Drawings on newspaper
Group Exhibition - Listen to the Sound of the Earth Turning: Our Wellbeing since the Pandemic- / 2022 /
Mori Art Museum, Tokyo, Japan
"This reminds me of the blacked-out textbooks of the postwar period. But your blackout is so beautiful. It's like I can see a new story."
These were the words of an elderly man who came to see my exhibition.
At the time, the issue of falsification of official documents was a major social problem in Japan, and images of blacked-out official documents were featured in various media every day. I wondered what he thought, now that more than 70 years had passed and he was seeing the blacked-out image in a different form. And at the same time, I felt as if I saw 70 years of time through him. He seemed like a vessel of time.
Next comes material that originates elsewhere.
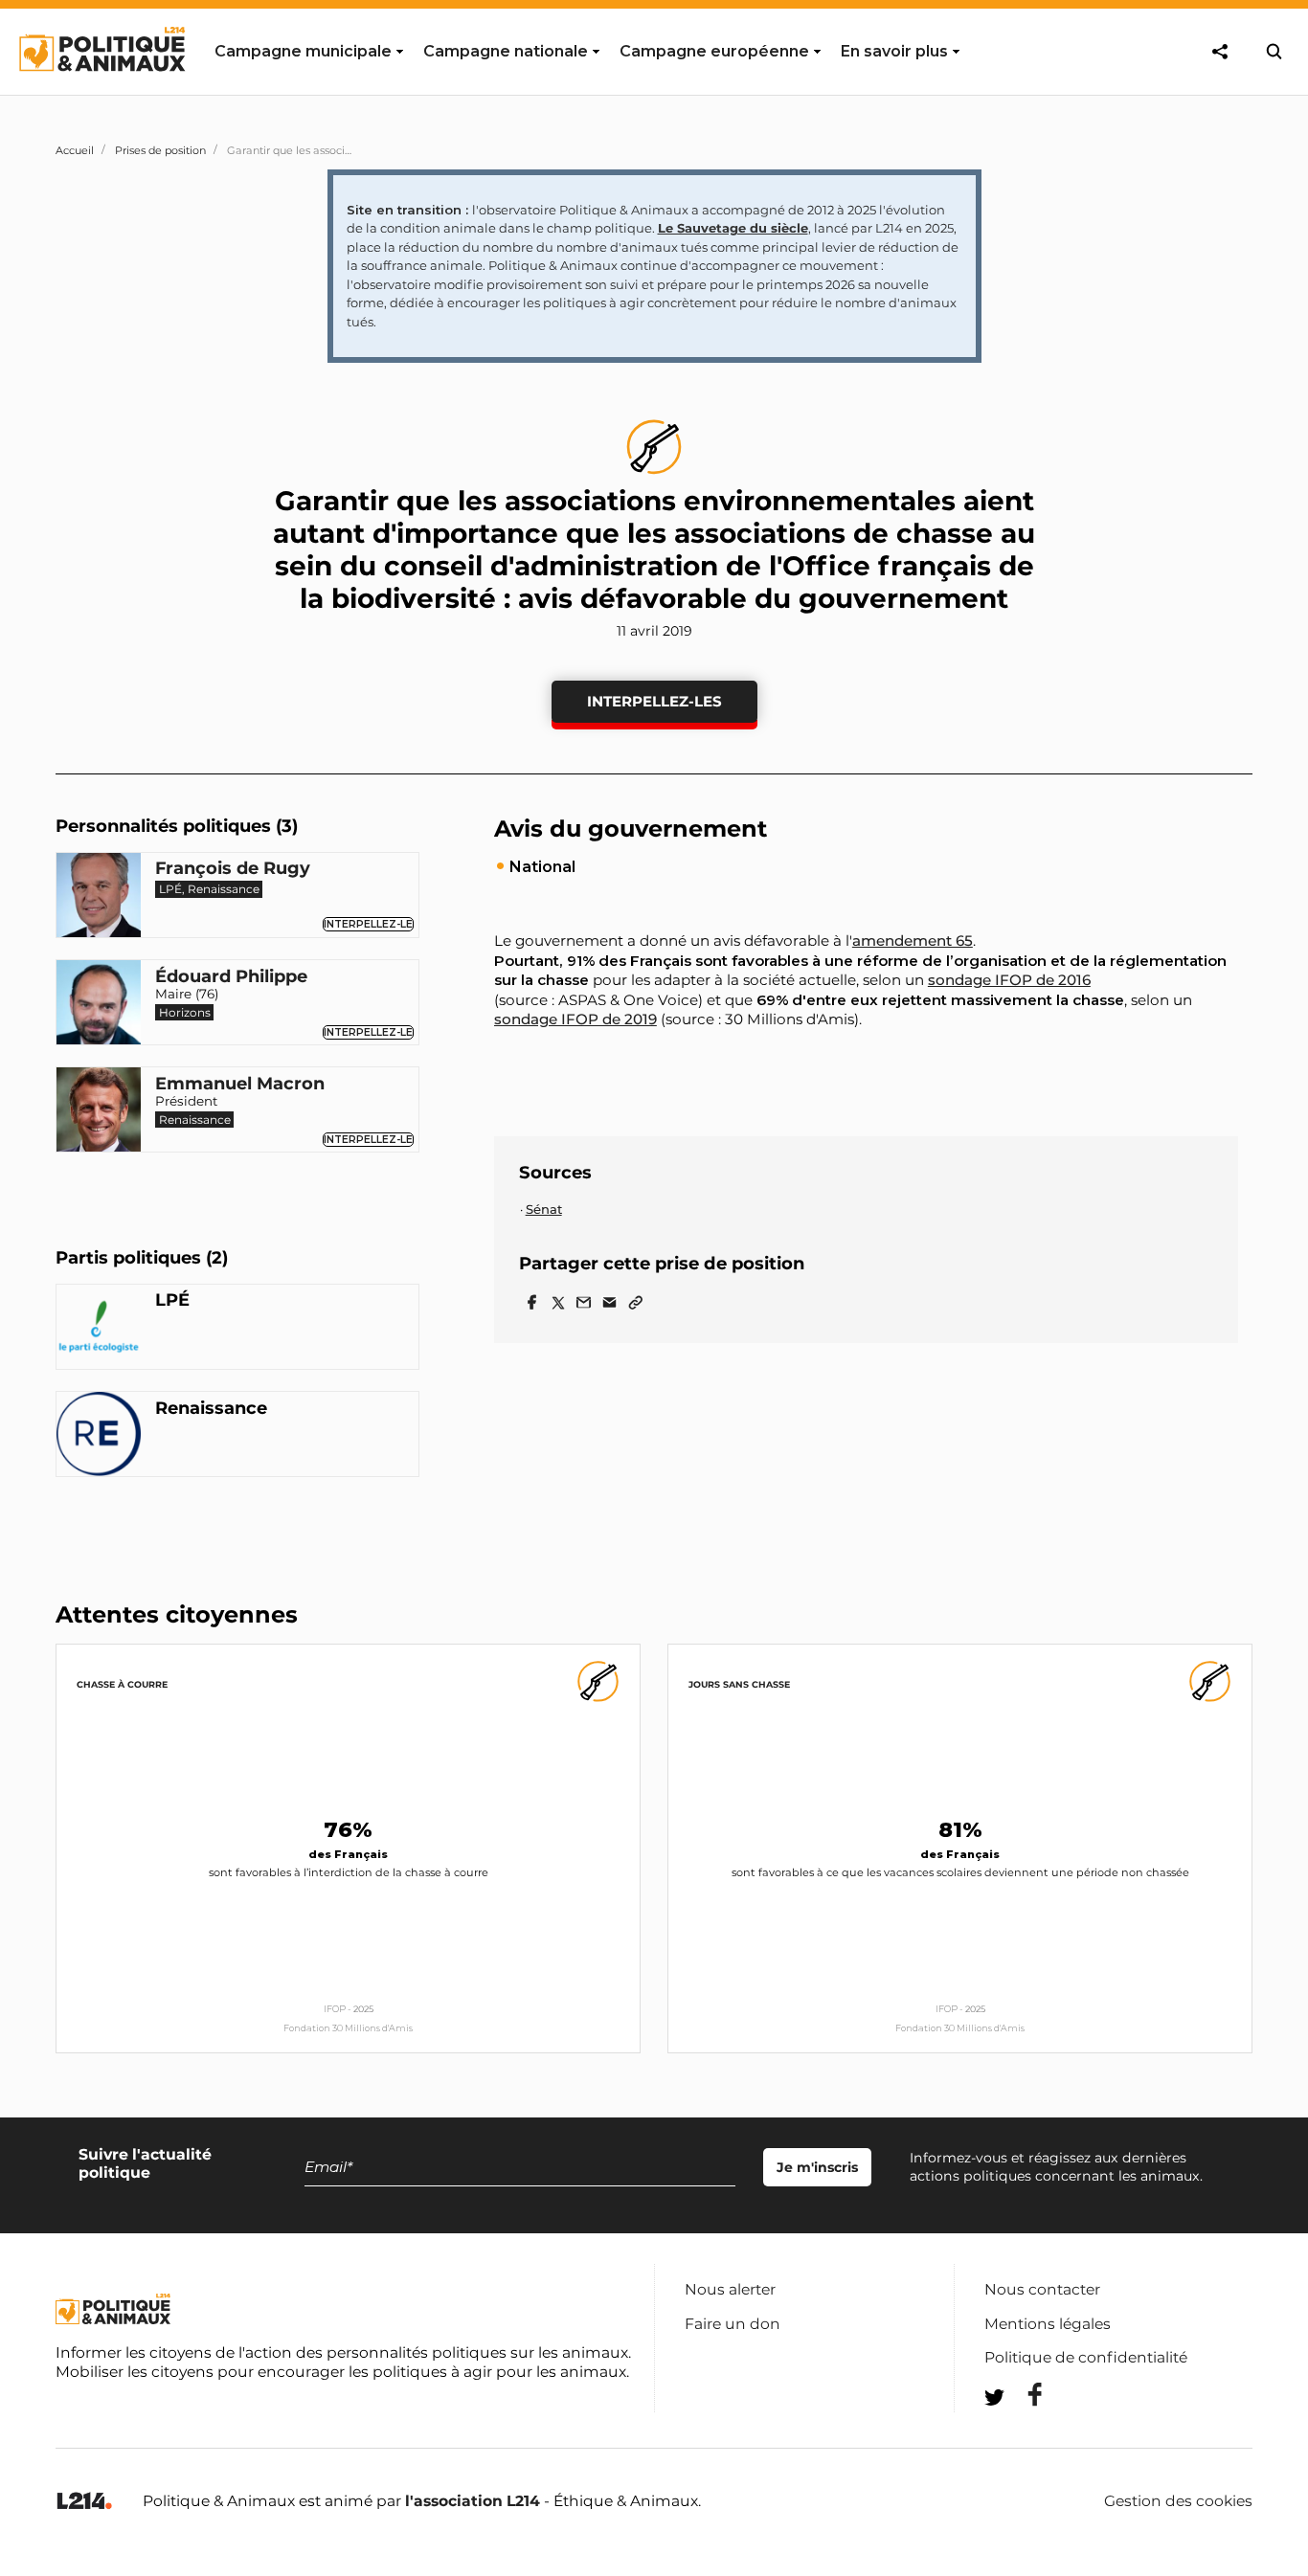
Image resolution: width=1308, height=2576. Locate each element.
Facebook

This episode reveals the core of my work. First of all, I would like to talk about the act of "erasing". When I imagined the situation of invisibility, two images came to mind: one was how to make an image invisible by turning off the lights, for example, and the other was how to make it invisible by shining a blindingly excessive amount of light on it. If the former represents a simple act of deletion, such as a cover-up by those in power, the latter may represent a problem, such as fake news caused by a society with too much information.
But for me, the act of erasing was a fresh experience, like being freed from something. What emerged from this sensation, apart from social issues such as the concealment of facts, was a larger theme: the conflict between the individual's sense of time and the flow of time in society, as symbolised by the story with the old man. In his mind, the memory of post-war textbooks is still vivid. People remember events, especially those deeply related to their personal identity and life, as if they happened yesterday, and they live with the past in the present. On the other hand, the state of time in modern society is a one-way flow of past, present and future. We are living in the midst of this flow, and it is only getting faster. I felt that this is what is making life difficult and suffocating for individuals.
I erase newspaper articles slowly as if chewing them over. As I read, I carefully select words and images and erase them as if to shine a small light on them. Basically, the information in a single article is not a great amount. But it is an act of gazing at it slowly over time. This may run counter to the world's movement towards information. I imagine how the few words and images that remain will echo past and future drawings and weave a new story. I draw while imagining such a long and endless time. It seems to me to be an act of stepping up to prevent something from pushing me away, or bringing time back toward me.
I want to create a world where the timelines are disjointed and those times mix and float. Then, unfortunately, I see the same issues for humanity now as in the past.